8 Rivers develops potential “moon-shot” technologies it believes can be commercialised at scale to meet the sustainability challenges of the future.
It partnered with Toshiba, power generator Exelon and engineering giant McDermott International to build a US$160 million, 50 MW demonstration power plant in La Porte, Texas. The NET Power-operated plant was commissioned last year and is connected to the Texas grid. The venture has since been joined by Oxy Low Carbon Ventures, a unit of Occidental Petroleum.
Hosie says 8 Rivers now wants to test the hydrogen-making capability of the technology before proceeding to a global roll-out of the combined system.

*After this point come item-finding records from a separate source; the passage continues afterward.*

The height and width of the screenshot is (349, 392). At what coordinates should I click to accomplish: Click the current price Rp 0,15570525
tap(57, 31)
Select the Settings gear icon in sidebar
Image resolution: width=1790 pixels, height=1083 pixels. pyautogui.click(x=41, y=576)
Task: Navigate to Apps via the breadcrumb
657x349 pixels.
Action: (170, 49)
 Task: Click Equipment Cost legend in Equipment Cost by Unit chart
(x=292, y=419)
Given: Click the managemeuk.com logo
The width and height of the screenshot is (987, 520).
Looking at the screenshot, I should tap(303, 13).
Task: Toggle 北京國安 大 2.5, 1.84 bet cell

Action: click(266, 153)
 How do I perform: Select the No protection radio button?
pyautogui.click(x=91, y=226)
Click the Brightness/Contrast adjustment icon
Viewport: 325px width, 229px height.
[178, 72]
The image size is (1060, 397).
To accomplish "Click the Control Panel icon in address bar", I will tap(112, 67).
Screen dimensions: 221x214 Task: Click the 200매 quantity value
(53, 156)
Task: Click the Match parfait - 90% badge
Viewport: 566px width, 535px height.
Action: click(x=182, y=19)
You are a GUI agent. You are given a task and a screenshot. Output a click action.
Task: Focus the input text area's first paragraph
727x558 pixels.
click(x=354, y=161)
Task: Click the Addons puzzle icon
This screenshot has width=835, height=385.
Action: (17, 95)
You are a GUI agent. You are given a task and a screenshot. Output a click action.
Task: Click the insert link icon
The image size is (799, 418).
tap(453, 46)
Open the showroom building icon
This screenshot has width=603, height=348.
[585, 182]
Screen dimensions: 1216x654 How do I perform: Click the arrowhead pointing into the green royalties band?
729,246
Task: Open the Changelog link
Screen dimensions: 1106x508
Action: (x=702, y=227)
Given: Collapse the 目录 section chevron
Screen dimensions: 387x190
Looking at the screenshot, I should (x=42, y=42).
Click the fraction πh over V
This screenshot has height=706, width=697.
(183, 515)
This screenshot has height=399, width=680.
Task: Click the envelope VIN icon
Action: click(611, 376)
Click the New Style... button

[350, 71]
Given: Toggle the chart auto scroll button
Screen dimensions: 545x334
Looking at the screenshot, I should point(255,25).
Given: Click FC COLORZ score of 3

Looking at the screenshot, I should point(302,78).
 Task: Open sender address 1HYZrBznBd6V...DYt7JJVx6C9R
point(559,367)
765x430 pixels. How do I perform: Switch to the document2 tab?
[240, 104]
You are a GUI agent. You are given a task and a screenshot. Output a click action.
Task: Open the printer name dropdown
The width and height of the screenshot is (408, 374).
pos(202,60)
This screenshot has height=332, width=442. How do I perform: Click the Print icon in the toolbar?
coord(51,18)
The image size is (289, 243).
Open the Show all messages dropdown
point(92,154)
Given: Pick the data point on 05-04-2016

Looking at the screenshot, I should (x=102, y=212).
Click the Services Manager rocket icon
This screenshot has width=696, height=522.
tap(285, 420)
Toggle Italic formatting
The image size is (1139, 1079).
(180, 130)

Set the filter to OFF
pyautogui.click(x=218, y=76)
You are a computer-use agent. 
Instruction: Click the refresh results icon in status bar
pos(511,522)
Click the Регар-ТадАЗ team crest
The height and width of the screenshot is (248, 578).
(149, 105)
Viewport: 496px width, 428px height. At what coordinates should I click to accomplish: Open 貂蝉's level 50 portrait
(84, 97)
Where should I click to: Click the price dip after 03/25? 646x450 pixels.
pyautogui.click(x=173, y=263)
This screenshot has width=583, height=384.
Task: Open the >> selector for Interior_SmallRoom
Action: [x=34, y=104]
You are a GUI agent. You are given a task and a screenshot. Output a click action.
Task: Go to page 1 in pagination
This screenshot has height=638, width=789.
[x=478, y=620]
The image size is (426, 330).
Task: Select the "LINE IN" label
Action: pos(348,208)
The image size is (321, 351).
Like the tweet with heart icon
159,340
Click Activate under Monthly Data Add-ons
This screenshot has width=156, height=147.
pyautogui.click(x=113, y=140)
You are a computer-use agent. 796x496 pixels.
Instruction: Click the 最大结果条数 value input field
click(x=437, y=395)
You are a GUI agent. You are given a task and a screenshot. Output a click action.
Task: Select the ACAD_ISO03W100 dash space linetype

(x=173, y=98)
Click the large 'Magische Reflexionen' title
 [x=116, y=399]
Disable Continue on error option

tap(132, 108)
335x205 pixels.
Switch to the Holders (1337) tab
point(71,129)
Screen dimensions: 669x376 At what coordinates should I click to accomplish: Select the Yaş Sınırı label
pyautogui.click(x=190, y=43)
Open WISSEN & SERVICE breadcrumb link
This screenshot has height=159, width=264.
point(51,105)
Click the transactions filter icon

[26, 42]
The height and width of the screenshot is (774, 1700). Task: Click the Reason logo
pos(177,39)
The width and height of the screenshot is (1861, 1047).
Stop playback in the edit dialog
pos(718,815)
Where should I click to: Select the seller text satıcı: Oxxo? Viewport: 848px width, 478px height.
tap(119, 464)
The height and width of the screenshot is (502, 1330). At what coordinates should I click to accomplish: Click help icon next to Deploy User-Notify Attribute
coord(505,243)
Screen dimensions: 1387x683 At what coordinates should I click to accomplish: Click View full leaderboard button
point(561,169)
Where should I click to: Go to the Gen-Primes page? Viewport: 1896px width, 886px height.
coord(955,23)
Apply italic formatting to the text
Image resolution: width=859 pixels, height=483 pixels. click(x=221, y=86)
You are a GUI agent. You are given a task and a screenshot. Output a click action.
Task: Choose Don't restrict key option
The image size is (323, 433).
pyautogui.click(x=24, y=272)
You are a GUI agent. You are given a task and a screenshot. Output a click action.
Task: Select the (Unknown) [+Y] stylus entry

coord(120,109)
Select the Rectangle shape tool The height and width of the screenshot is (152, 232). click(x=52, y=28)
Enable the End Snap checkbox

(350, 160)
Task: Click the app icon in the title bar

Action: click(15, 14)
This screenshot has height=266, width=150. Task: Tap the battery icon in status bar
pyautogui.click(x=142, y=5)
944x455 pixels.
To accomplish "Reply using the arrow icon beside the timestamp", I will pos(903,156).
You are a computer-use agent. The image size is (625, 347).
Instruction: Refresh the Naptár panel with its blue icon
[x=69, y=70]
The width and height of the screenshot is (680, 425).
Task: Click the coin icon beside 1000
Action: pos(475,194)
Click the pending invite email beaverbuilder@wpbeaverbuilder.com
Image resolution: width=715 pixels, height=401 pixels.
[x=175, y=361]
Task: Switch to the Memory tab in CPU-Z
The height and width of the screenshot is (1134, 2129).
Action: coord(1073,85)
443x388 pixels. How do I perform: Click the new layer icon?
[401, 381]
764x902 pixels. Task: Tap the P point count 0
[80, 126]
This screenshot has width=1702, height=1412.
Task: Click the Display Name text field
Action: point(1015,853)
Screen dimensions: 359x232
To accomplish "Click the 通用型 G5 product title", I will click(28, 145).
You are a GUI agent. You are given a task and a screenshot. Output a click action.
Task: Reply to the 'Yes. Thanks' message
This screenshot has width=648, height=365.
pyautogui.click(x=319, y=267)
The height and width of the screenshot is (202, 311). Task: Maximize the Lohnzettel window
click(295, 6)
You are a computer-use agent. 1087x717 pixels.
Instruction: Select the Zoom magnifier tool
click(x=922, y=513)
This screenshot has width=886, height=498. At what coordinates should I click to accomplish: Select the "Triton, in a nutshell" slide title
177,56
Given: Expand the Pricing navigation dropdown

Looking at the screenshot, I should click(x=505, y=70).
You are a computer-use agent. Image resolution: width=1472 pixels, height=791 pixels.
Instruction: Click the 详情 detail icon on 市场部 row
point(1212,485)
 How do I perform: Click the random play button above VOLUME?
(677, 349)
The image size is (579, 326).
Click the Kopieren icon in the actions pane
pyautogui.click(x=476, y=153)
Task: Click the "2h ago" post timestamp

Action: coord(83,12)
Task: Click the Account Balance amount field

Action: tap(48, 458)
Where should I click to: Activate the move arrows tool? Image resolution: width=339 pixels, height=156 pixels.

The venture last year sought Provincial Growth Fund assistance for its feasibility work, but that did not eventuate. At the time, ministers were split on whether they should be backing hydrogen production made from gas rather than renewables, and on the technical feasibility of carbon capture and storage.
Environment Minister David Parker said in May that he thinks CCS can be consented under the existing planning regime but the sector is worried projects could face legal challenges by environmentalists without stronger policy support from government.
Rob Funnell, basins analysis team leader at GNS Science, told delegates that carbon capture and storage is a proven technology that has been used internationally for more than 40 years.
He said storage potential exists in several regions, but the aged gas fields in Taranaki, like Maui and Kapuni, are probably the country’s best short-term options, given the detailed data the industry has on those reservoirs.
Hosie said Pouakai is predicated on the existing consenting regime and emissions trading scheme. No government funding support is now being sought.
He said the project should be attractive to a gas supplier – particularly from high-CO2 fields – given its scale and predictable load. But he said the plant’s size can be scaled up or down to match the gas available. New Zealand used about 168 PJ of gas last year.
On the current schedule, commissioning could be possible during 2024.
Hosie said New Zealand is an ideal test location, given it has a developed electricity market with a long-term demand for peaking capacity and is a net fertiliser importer.
He said the project is essentially a chemicals plant “masquerading” as a power station, and achieves economies across its process and benefits from the revenue streams from the products made.
Its dispatch price for generation would be about $33/MWh, while its urea cost would also be about 25 percent lower than best-in-class rivals. New wind farms can produce power at a cost of $60-70/MWh.
Hosie said the plant will produce more than 200 million kilograms of hydrogen annually and capture about a million tonnes of CO2.
It would produce 1.2 million tonnes of ammonia, which would then make 2.1 million tonnes of urea. About 100,000 tonnes of argon would also be produced.
At that level of production, Hosie said the plant could replace the roughly 700,000 tonnes of fertiliser the country imports annually and export 1.2-1.3 million tonnes.
“We’re talking about the creation of an enormous export industry.”